標高はそれほど高くないけど、険しい道のりで毎年遭難者が出ている山だった。
道の整備が進んでいないから、登山家の中でも敬遠されがちな山だった。
僕は人が少ないその山を大いに気に入っていた。まるで僕だけのもののようだった。
ある休日のこと僕はその山に登山に出かけた。
鳥のさえずりと川の流れる音がすがすがしい。
しばらく歩いていると吊り橋がある。
頂上に行くにはそこを通らなければならない。
つり橋に差し掛かったとき一人の男がいた。
男の様子が変だ。
男は手すりの外に立って、下をただ見つめている。
僕はとっさに言った。
「危ないですよ!!」
男は気づいてこちらを向いた。
僕は悟った。男は飛び降り自殺をしようとしているのだ。
僕はさらに言った。
「あなたが死んだら奥さんや娘さんはどうやって生活するんですか。
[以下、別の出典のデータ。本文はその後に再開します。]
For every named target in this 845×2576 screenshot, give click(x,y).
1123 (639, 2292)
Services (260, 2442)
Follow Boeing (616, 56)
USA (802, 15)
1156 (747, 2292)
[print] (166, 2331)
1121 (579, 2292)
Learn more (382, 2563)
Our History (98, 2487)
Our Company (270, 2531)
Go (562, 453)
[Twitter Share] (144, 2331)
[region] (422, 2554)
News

自殺なんてやめてください。」
そんなことを言ったと思う。
俺は、男の家族なんて分からない。
どこかの刑事ドラマで見たようなセリフを吐いただけだ。
男は僕のほうを見て「勇気が出ました。」そう言ったと思う。
僕は自殺をやめたと思った。良かったと思った。
そのとき男はぱっと手を離した。男は飛び降りたのだ。
僕はすぐさま119を呼んだ。
山奥だったし数十メートルもある谷底だ。男は助からなかった。
後で分かったことだが男は保険金をかけて事故に見せ掛け自殺したのだった。
俺は救急隊員に事のいきさつを説明した。
当然保険金は下りなかった。
後味が悪かった。
俺はそれ以来遭難者を見ても見ないふりをしている。